No, I wasn’t even using Q&A and very few people used the chat. I did delete the groups that Babble left behind…

(Stephen) #10

How was the bucket created and following what process?

(David Kingham) #11

I followed this guide and had no issues for months

(David Kingham) #12

I was able to move all the images back from the tombstone folder and everything is running smoothly now. The question now becomes why were the images tombstoned in the first place and how do I avoid this in the future?

I found this similar post, but I still can’t put two and two together for what caused this.

(Sam Saffron) #13

Are you on latest test passed?

(David Kingham) #14

Yes updated this morning

(Sam Saffron) #15

Run a global rebake at least that will stop any new stuff from breaking

Is sidekiq crashing, did you lose a bunch of jobs? What version were you running prior to upgrade?

(Schrödinger's Corgi) #16

hello David,

i met this problem twice before. The latest one happened two days ago. This kind of problem does not happen often on my website.

But i uploaded my images on the hosting server, rather than s3.

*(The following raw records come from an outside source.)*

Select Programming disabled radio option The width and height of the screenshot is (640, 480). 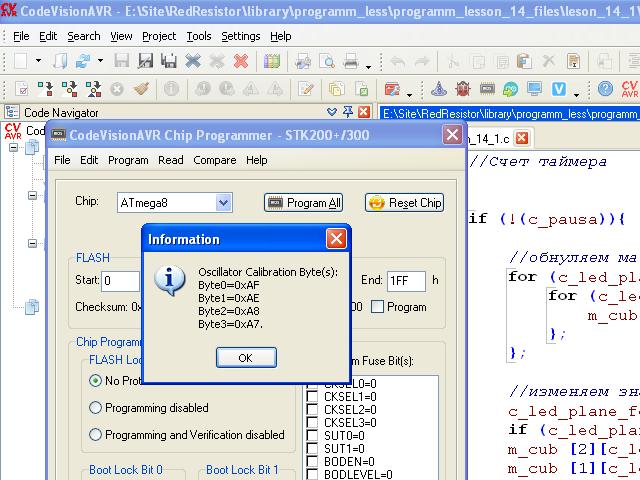(x=96, y=408)
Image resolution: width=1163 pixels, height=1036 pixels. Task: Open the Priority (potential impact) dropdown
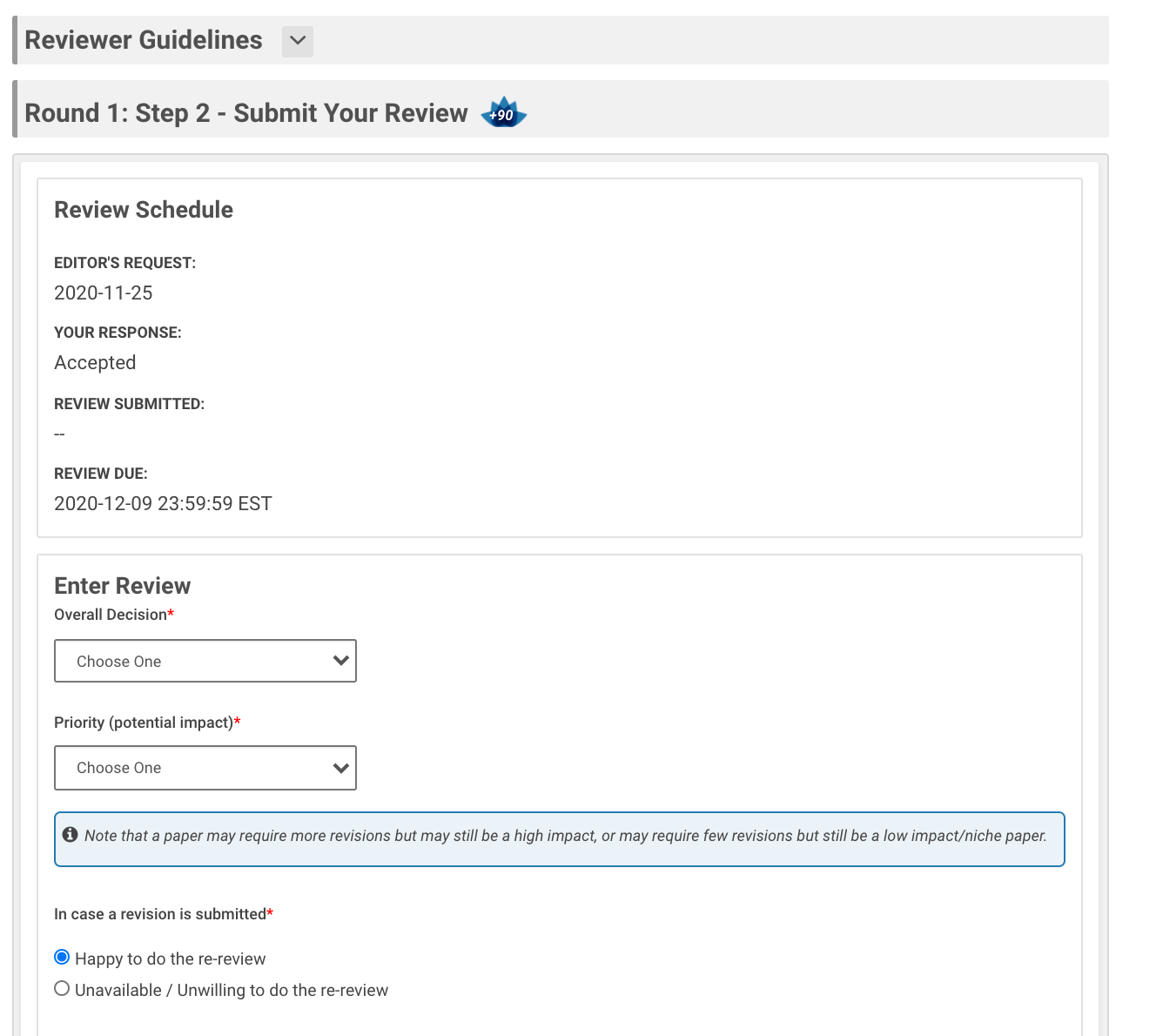[x=205, y=768]
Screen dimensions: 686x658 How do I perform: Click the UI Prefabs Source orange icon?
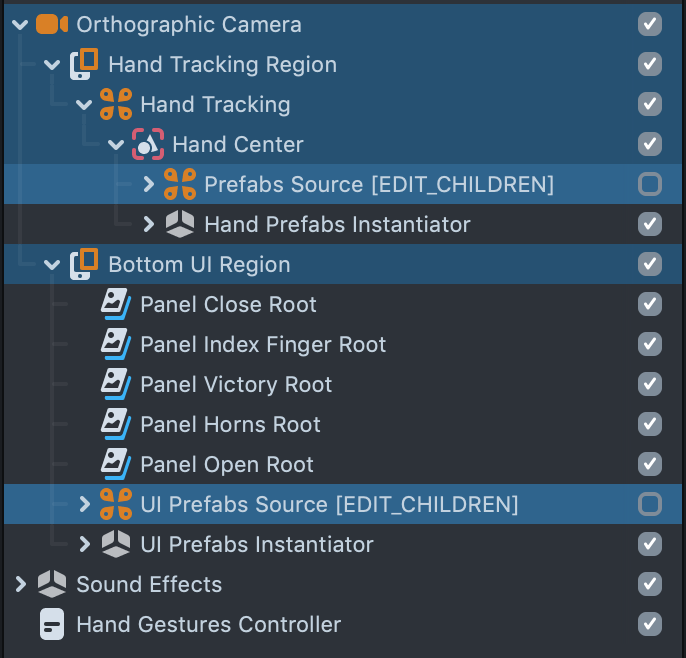click(116, 504)
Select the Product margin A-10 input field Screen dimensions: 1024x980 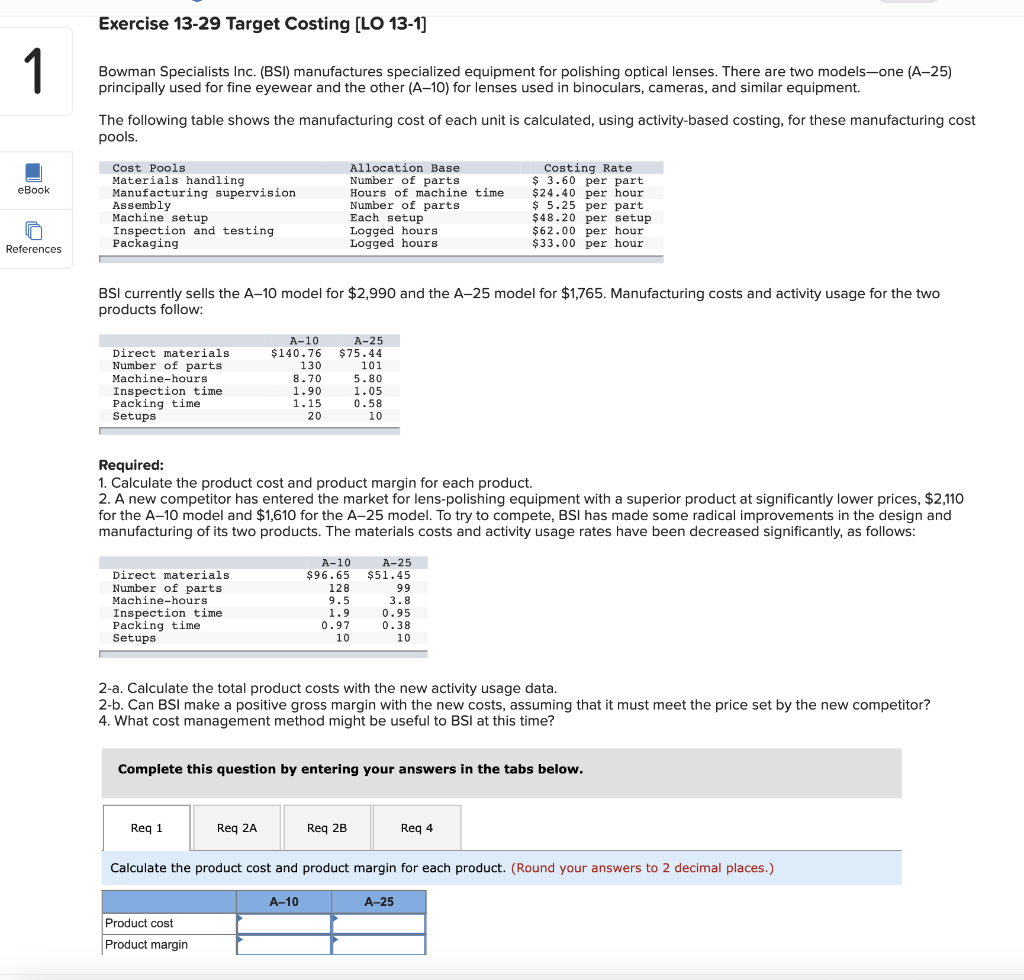pos(283,944)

I found out that my “bad” writing habits might cause problems.

my “bad” writting habit:

I will upload images first than cut the markdown links into the local editor. But i don’t close the discourse editor. Afterwards, i will paste them back.

Why do i say that?

“I found out that my “bad” writing habits might cause problems.”

Because the time i set for the following setting just equal the time them disappeared.
clean orphan uploads grace period hours

But I am not sure if it is caused by this reason.:thinking:

When i totally use the discourse editor ,everything is fine.

What i have done for this:

I deleted the topics then I re-uploaded the content.
I rebaked posts.
I rebuilded the discourse docker instance.

The images are still there. Happy ending :sweat_smile:

(David Kingham) #17

Simple as this?

cd /var/discourse
./launcher enter app
rake posts:rebake

I don’t think it is, I went to /sidekiq and it seems to be running but I am ignorant on this. There are no dead jobs, 73 fails but I don’t know the timeline.

It seems to me that something I did this morning caused tombstone to run, is there any way I can identify that?

(Stephen) #18

That’s what we’re all trying to get to- something is happening because something changed.

But depending on the expiration policy it may not be a change today, it could be n days ago where n is whatever expiration period was set, so it could be 3 hours, 3 days or 3 weeks.

Even personal sites need some kind of schedule of change, I’d recommend a thread in /staff at the minimum. It’s the quickest way to pin down the source of such problems.

(Sam Saffron) #19

@tgxworld and I isolated a condition where uploads were missing associations with posts.

For the last 5 or so years we had a sidekiq deferred job create the association saying that upload X belongs to post Y. This has worked OK but has some pretty bad edge conditions.

If for some reason the job was mega delayed or lost then the associations are not created. If the associations are missing there is a regular job that moves the uploads to tombstone, there is a second policy that eventually deletes from tombstone.

Our new process is to create the association just as you save the post. This means this edge case can not happen anymore. I recommended a rebake to make sure if the job missed on a few posts that we would still create the associations.

We fixed this issue late last week, so there is a short transition period in place.

(David Kingham) #21

Thanks Sam, I ran the rebake and now I seem to be in worse shape. Now the images don’t even display a box where the image should be, example: The Chamber of Wonders - Landscape Gallery - Nature Photographers Network

FYI I manually moved all the files in tombstone to their proper locations rather than doing an rsync, which may have been the fatal flaw and broke the images, what are my options now?